Feature: option for incremental storage of graph construction output during construction

J A W

Website | Docs | Setup | Crawler | Quick Start Docker (Example)

JAW

An open-source, prototype implementation of property graphs for JavaScript based on the esprima parser, and the EsTree SpiderMonkey Spec. JAW can be used for analyzing the client-side of web applications and JavaScript-based programs.

This project is licensed under GNU AFFERO GENERAL PUBLIC LICENSE V3.0. See here for more information.

JAW has a Github pages website available at https://soheilkhodayari.github.io/JAW/.

Release Notes:

Oct 2023, JAW-v3 (Sheriff): JAW updated to detect client-side request hijacking vulnerabilities.
July 2022, JAW-v2 (TheThing): JAW updated to its next major release with the ability to detect DOM Clobbering vulnerabilities. See JAW-V2 branch.
Dec 2020, JAW-v1 : first prototype version. See JAW-V1 branch.

Content

Overview of JAW

The architecture of the JAW is shown below.

Test Inputs

JAW can be used in two distinct ways:

Arbitrary JavaScript Analysis: Utilize JAW for modeling and analyzing any JavaScript program by specifying the program's file system path.
Web Application Analysis: Analyze a web application by providing a single seed URL.

Data Collection

JAW features several JavaScript-enabled web crawlers for collecting web resources at scale.

HPG Construction

Use the collected web resources to create a Hybrid Program Graph (HPG), which will be imported into a Neo4j database.
Optionally, supply the HPG construction module with a mapping of semantic types to custom JavaScript language tokens, facilitating the categorization of JavaScript functions based on their purpose (e.g., HTTP request functions).

Analysis and Outputs

Query the constructed Neo4j graph database for various analyses. JAW offers utility traversals for data flow analysis, control flow analysis, reachability analysis, and pattern matching. These traversals can be used to develop custom security analyses.
JAW also includes built-in traversals for detecting client-side CSRF, DOM Clobbering and request hijacking vulnerabilities.
The outputs will be stored in the same folder as that of input.

Setup

The installation script relies on the following prerequisites:

Latest version of npm package manager (node js)
Any stable version of python 3.x
Python pip package manager

Afterwards, install the necessary dependencies via:

$ ./install.sh

For detailed installation instructions, please see here.

Quick Start

Running the Pipeline

You can run an instance of the pipeline in a background screen via:

$ python3 -m run_pipeline --conf=config.yaml

The CLI provides the following options:

$ python3 -m run_pipeline -h

usage: run_pipeline.py [-h] [--conf FILE] [--site SITE] [--list LIST] [--from FROM] [--to TO]
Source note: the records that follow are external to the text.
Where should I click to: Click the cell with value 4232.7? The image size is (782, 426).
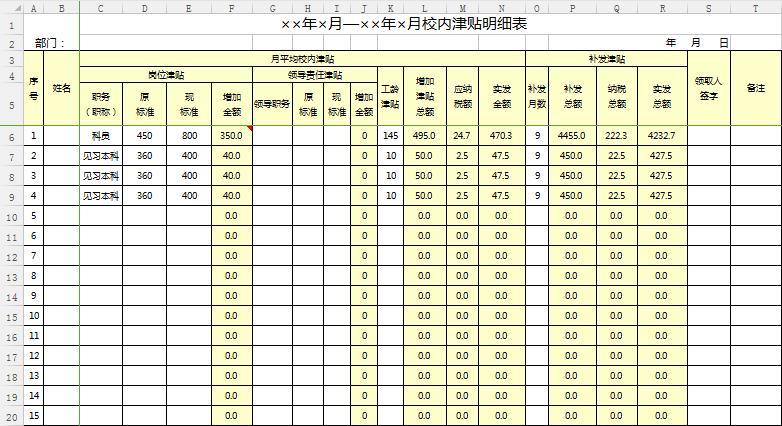pyautogui.click(x=662, y=135)
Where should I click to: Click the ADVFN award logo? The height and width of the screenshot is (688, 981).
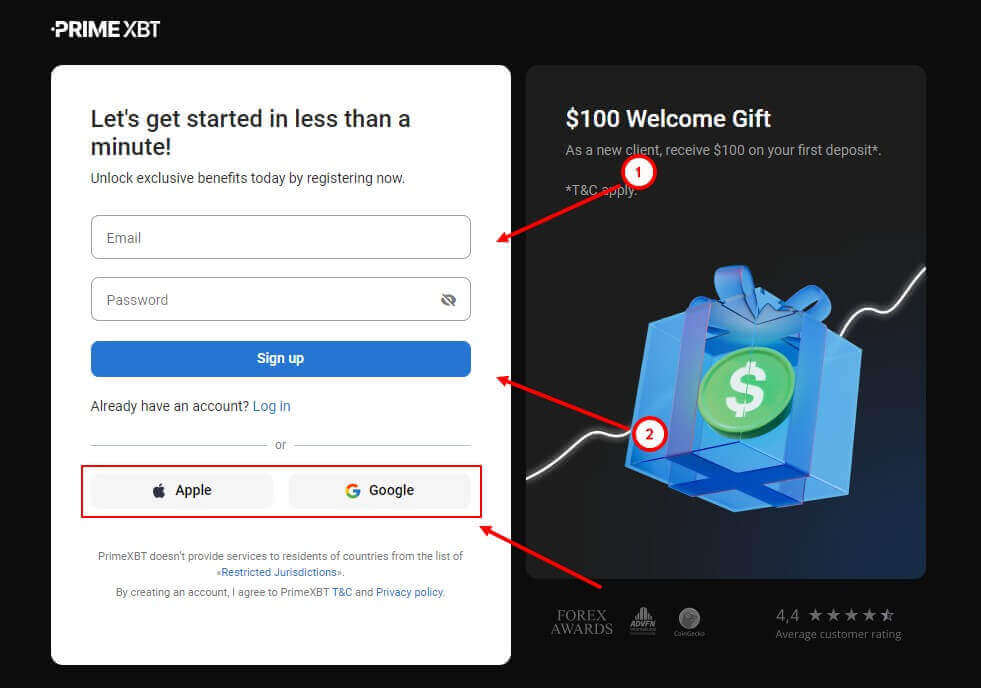[x=643, y=620]
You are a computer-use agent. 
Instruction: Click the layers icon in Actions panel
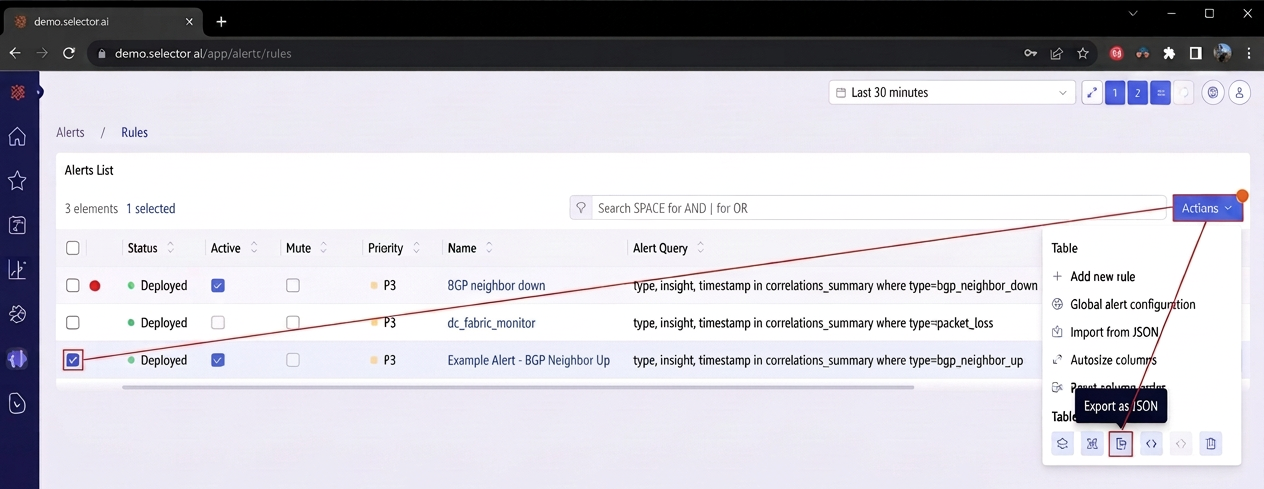[x=1062, y=444]

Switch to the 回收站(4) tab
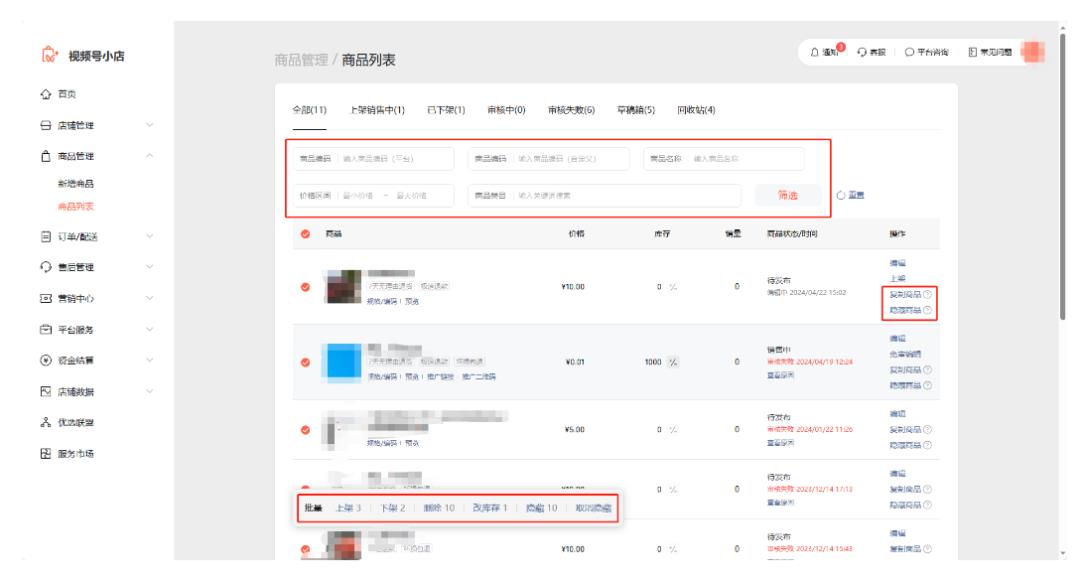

This script runs the tool pipeline.

optional arguments:
  -h, --help            show this help message and exit
  --conf FILE, -C FILE  pipeline configuration file. (default: config.yaml)
  --site SITE, -S SITE  website to test; overrides config file (default: None)
  --list LIST, -L LIST  site list to test; overrides config file (default: None)
  --from FROM, -F FROM  the first entry to consider when a site list is provided; overrides config file (default: -1)
  --to TO, -T TO        the last entry to consider when a site list is provided; overrides config file (default: -1)

Input Config: JAW expects a .yaml config file as input. See config.yaml for an example.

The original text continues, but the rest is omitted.